I'm on the final touches over this project, but the main concept is already working as is 90% of it, but i think exposing SQL is too raw, and maybe dont offer the whole picture, as for instance, what is important is not data, but sometimes pure computation.. Eg. suppose you offer a deep leaning inference where you receive and give back tensors..In the middle of it is a different sort of computation, where it doesnt have anything to do with databases.

Or yet, suppose you need to access something in a third-party before giving an answer, or if you want to do it in a distributed fashion without you api consumer even noticing it?

API's are a good answer to that, and in my opinion are superior interfaces, whatever the semantic web of the future will be, it will need this network of API peers to work as a floor to it.

For instance, you can design a Graph API on top of it.
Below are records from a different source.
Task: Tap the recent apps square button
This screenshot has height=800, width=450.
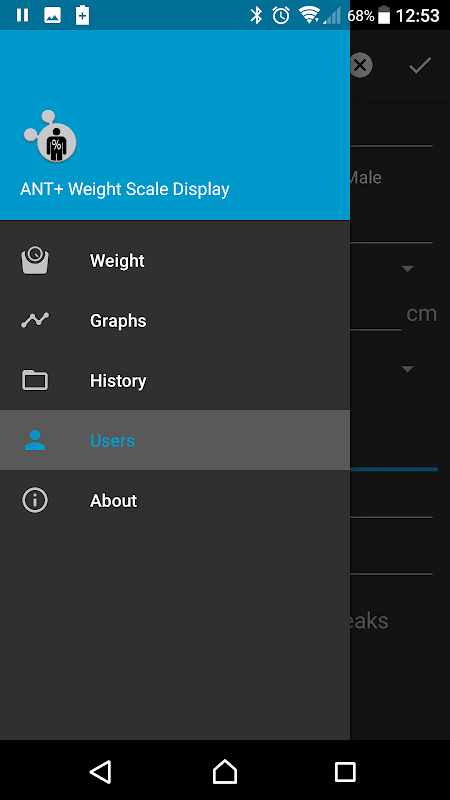Action: (345, 771)
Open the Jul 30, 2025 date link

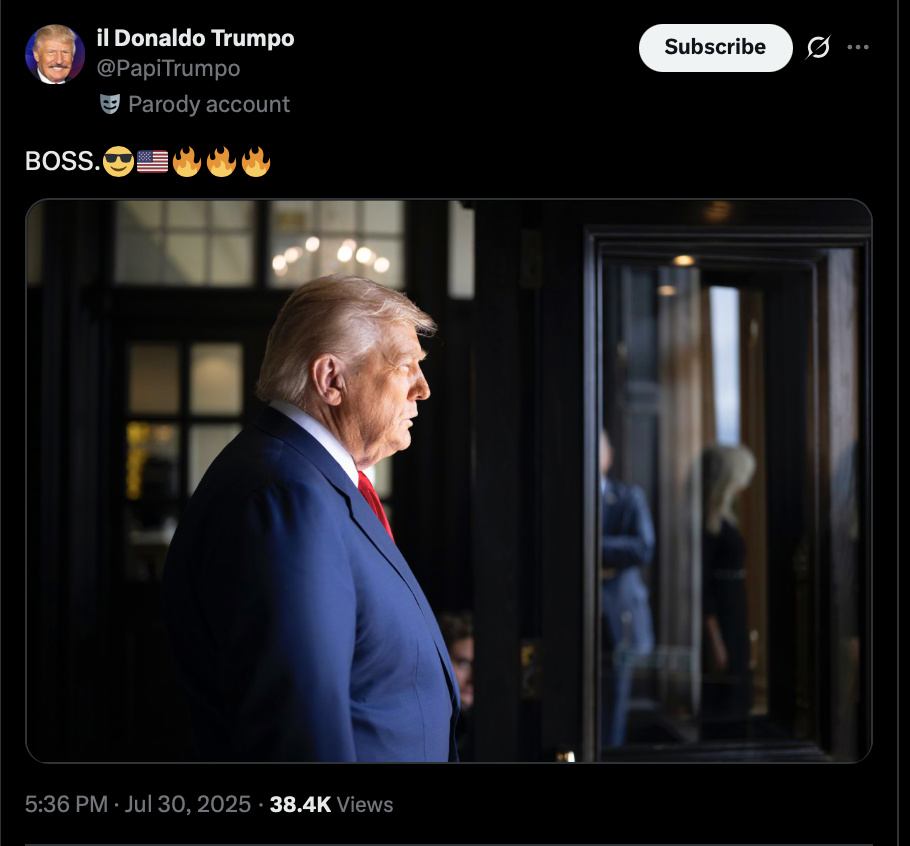click(x=188, y=804)
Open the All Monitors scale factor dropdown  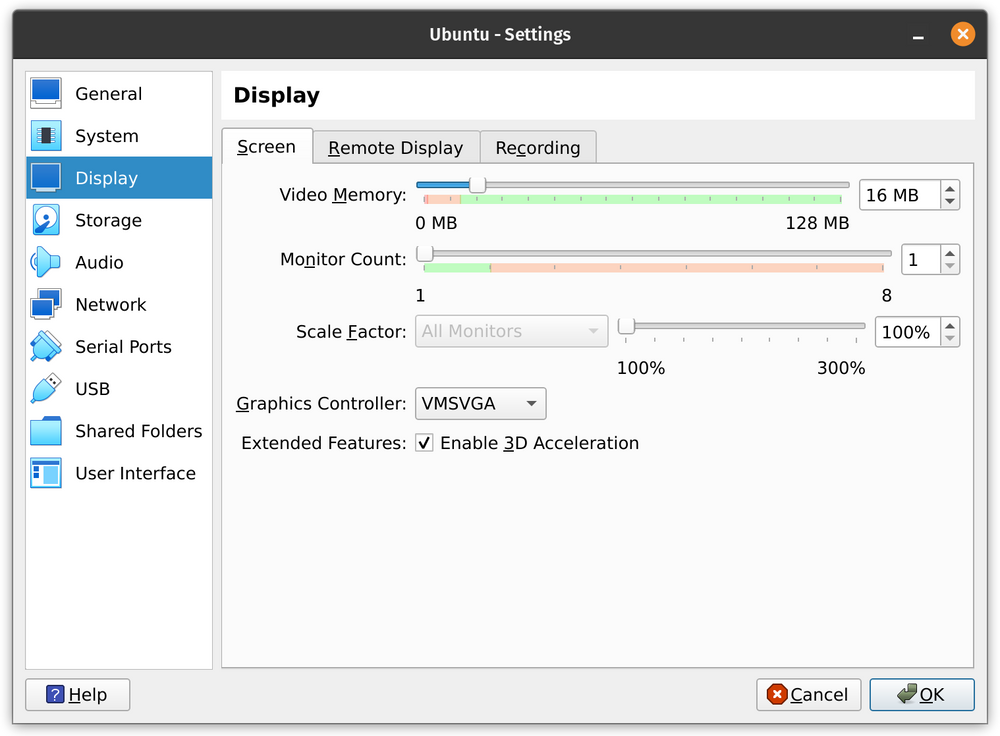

Exposing your data layer directly is bad engineering as there's a lot of problems you wont be able to solve, and where leaving clients to talk to "you" over a well-defined API will.
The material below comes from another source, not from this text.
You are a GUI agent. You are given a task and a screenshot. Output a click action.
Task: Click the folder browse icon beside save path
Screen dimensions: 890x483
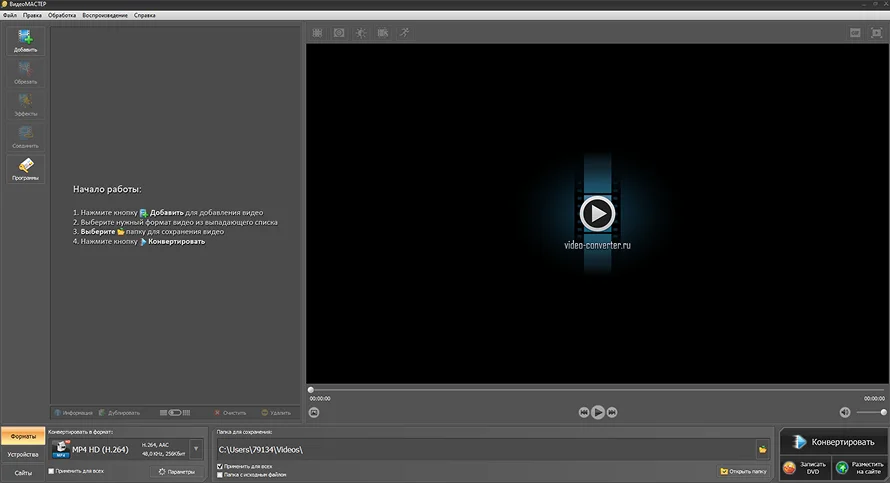[x=762, y=449]
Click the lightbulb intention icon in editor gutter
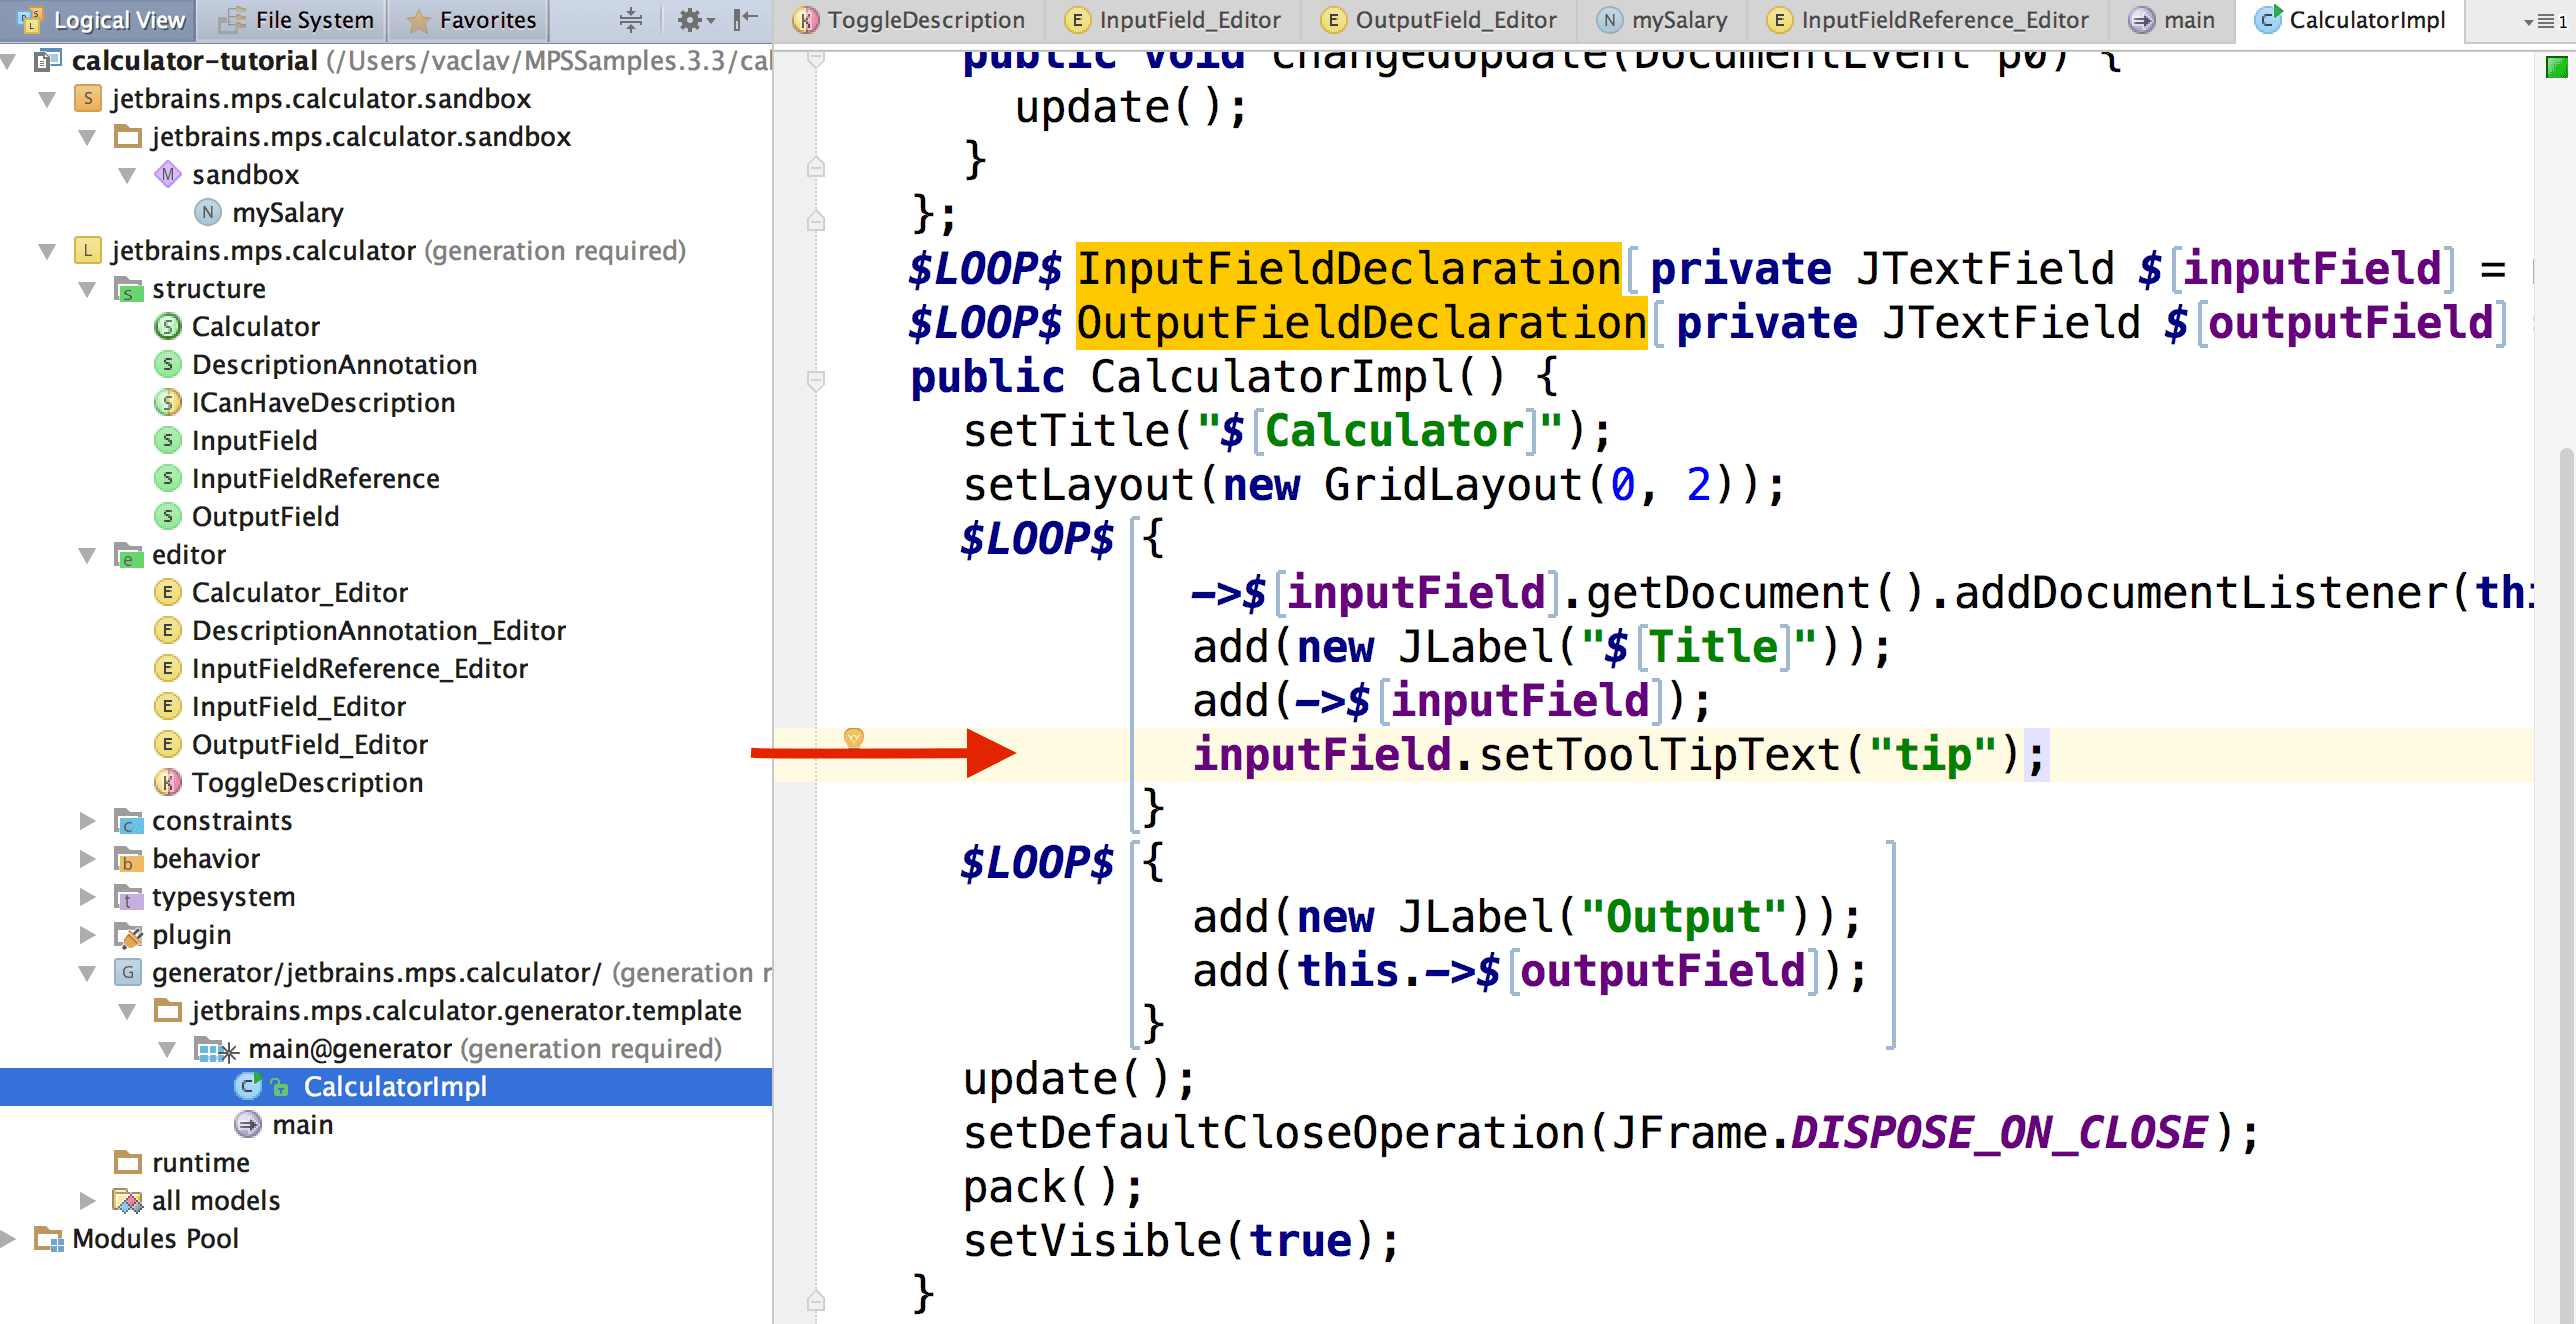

To put it simply, in my point of view the direction the semantic-web is pointing to is cool, but the answer is not the right one, and this idea of exposing SQLite directly while is cooler, yet have the same flaws, or else something as GraphQL would have taken the world as its not much a different answer than the one presented here.

simonw · on Jan 12, 2022

I've thought a bit about the problem of exposing your underlying database - that's obviously a problem for creating a stable API, because it means you may be unable to change your internal database schema without breaking all of your existing API clients!

With Datasette, my solution is to specifically publish the subset of your data in the schema that you think is suitable for exposing to the outside world. You might have an internal PostgreSQL database, then use my db-to-sqlite tool - https://datasette.io/tools/db-to-sqlite - to extract just a small portion of that into a SQLite database which you periodically publish using Datasette.

The other idea I have is to use views. Imagine having a PostgreSQL database with a couple of documented SQL views that you expose to the outside world. Now you can change your schema any time you like, provided you then update the definition of those views to expose the same shape of data that your external, documented API requires.

As with all APIs of this sort, adding new columns is fine - it's only removing columns or changing the behaviour of existing problems that will cause breakages for clients.

transfire · on Jan 12, 2022

I wonder if database engines will ever have versioning, such that it would always be possible to see the database as it was at different points in time.

simonw · on Jan 12, 2022

MariaDB has this and it sounds really powerful: https://simonwillison.net/2018/Apr/25/system-versioned-table...

edtechdev · on Jan 12, 2022

TerminusDB is a graph database that supports versioning https://terminusdb.com/

simonw · on Jan 12, 2022

A couple of other plugins that work along similar lines:

- https://datasette.io/plugins/datasette-ics can be used to generate ICS calendar feeds, which you can subscribe to using desktop calendars or Google Calendar

- https://datasette.io/plugins/datasette-geojson can generate GeoJSON files for any SpatiaLite database table with a geometry column.